-- Work instructions --
A: In the letters to the editor about the Healthy Families Act, why would the mandate negate Black Swamp Equipment's efficiency and its ability to turn profits into added benefits? Answer in one to three sentences.
B: According to the letters to the editor, how many employees does Black Swamp Equipment currently provide with five paid sick days?
C: Copy the letters to the editor word for word from "Our company (Black" to "to our employees.".
----- Passage to read
2008-07-30 / Opinion

Letters To The Editor

Recent comments made by Carol Perkins in last week's Buckeye article regarding the impact of the Proposed Healthy Families Act (HFA) were unfounded and ill-conceived.

Our company (Black Swamp Equipment) has been providing jobs in Northwest Ohio for over 30 years. We know the numbers behind this mandate and the detrimental effects it will have on Ohio's already ailing economy and workers throughout the state.

Currently, we provide 33 employees with five paid sick days and up to 15 paid vacation days. It is clear that we, like most small businesses, understand the importance of providing good benefits to our employees.

Unfortunately, because this mandate would place additional record-keeping and administrative requirements on our company, our current efficiency and ability to turn profits into added benefits would be negated.

Furthermore, the fine print of the mandate will make it impossible for us to maintain the superior customer service our customers have grown accustomed to.

Over the past three years, our healthcare costs (of which we pay 66% of the premium for our employees) have risen an average of 25 percent, and our workers' compensation premiums have doubled.

We have enjoyed providing our employees with annual pay raises, and this is especially important now with today's increasing gas and food prices. Nonetheless, government mandates such as the HFA will force us to cut wages and/or benefits.

Small business owners are very supportive of quality benefi ts, but we are resistant to efforts which prohibit our employees from determining what benefits they value most.

Just as Ms. Perkins pointed out in last week's article, she does not have paid sick time because she prefers a higher wage. Don't our employees deserve to determine their benefit options as well?

Jeff Fryman Archbold

Ohio Healthy Families Act is good for business, good for employees.

When employees are healthy and feel secure enough in their jobs to be able to manage healthcare needs of themselves and their family while giving their all to the company, they produce more and are more effi cient. When an employee is sick, work performance is less than 100%.

But an employee who knows he can plan on preventive and acute health care has mental resources available to do his best at work, rather than wasting work time thinking how to care for his own or his family's illnesses.
----------
----- Record extracts
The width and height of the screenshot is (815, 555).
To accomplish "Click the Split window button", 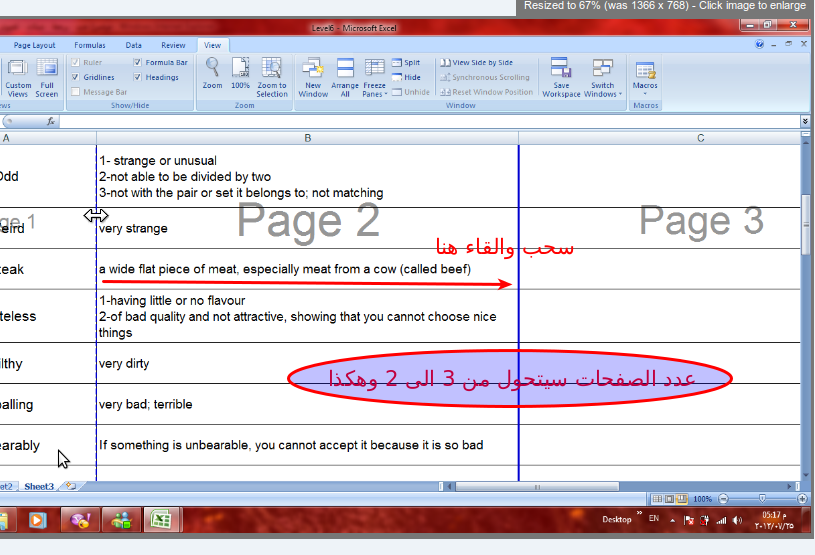I will (406, 62).

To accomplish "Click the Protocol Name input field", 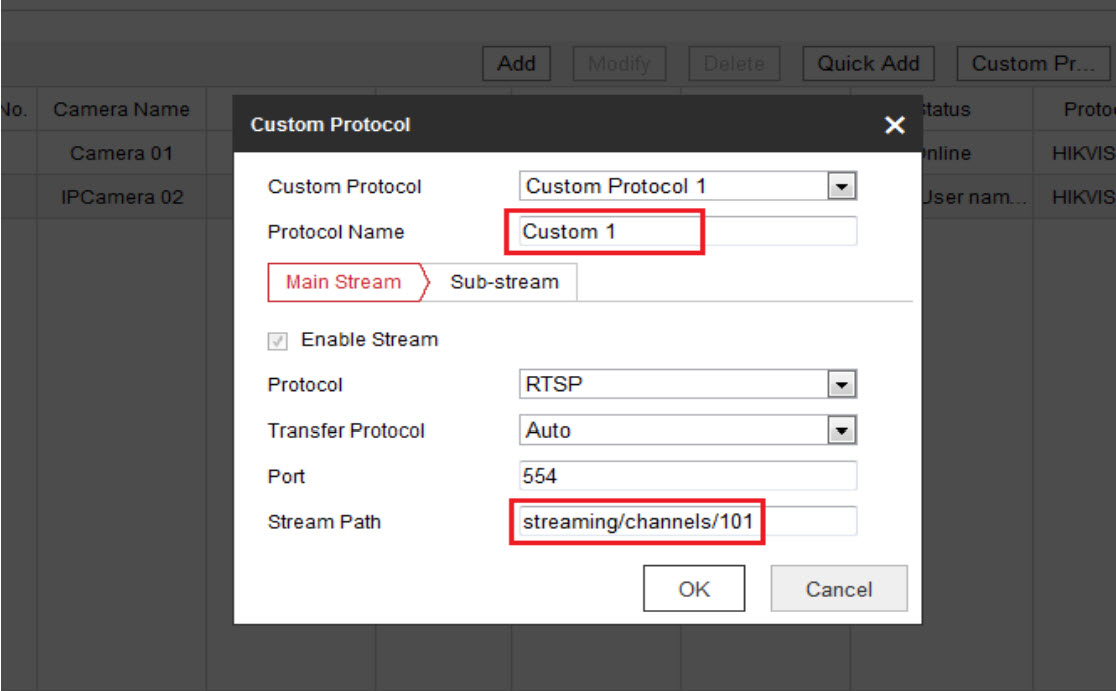I will (x=687, y=232).
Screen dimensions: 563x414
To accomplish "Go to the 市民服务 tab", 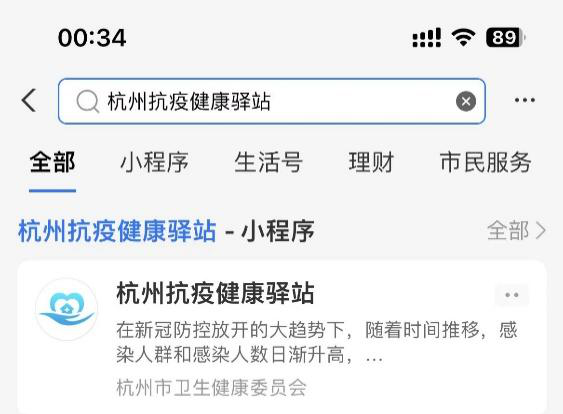I will coord(485,162).
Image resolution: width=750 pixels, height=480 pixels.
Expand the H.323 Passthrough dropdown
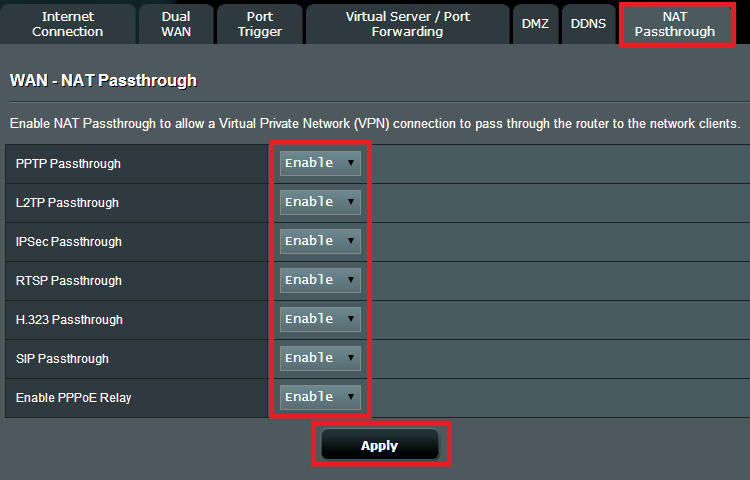320,319
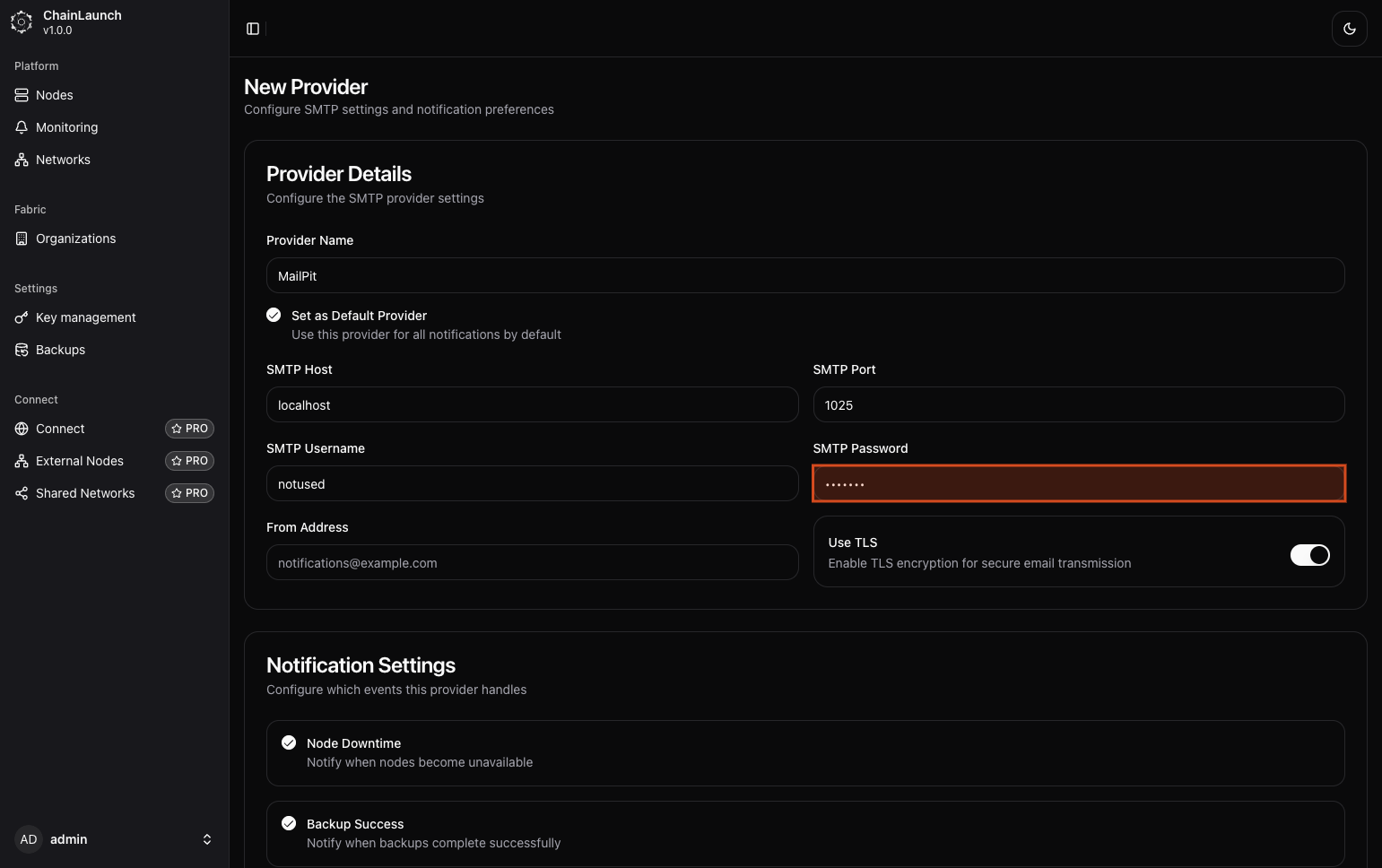Disable the Use TLS switch
Viewport: 1382px width, 868px height.
pos(1309,555)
----------
-- Solutions in order --
A: The mandate would place additional record-keeping and administrative requirements on the company. Those added requirements would negate its current efficiency and its ability to turn profits into added benefits.

B: 33 employees.

C:
Our company (Black Swamp Equipment) has been providing jobs in Northwest Ohio for over 30 years. We know the numbers behind this mandate and the detrimental effects it will have on Ohio's already ailing economy and workers throughout the state.

Currently, we provide 33 employees with five paid sick days and up to 15 paid vacation days. It is clear that we, like most small businesses, understand the importance of providing good benefits to our employees.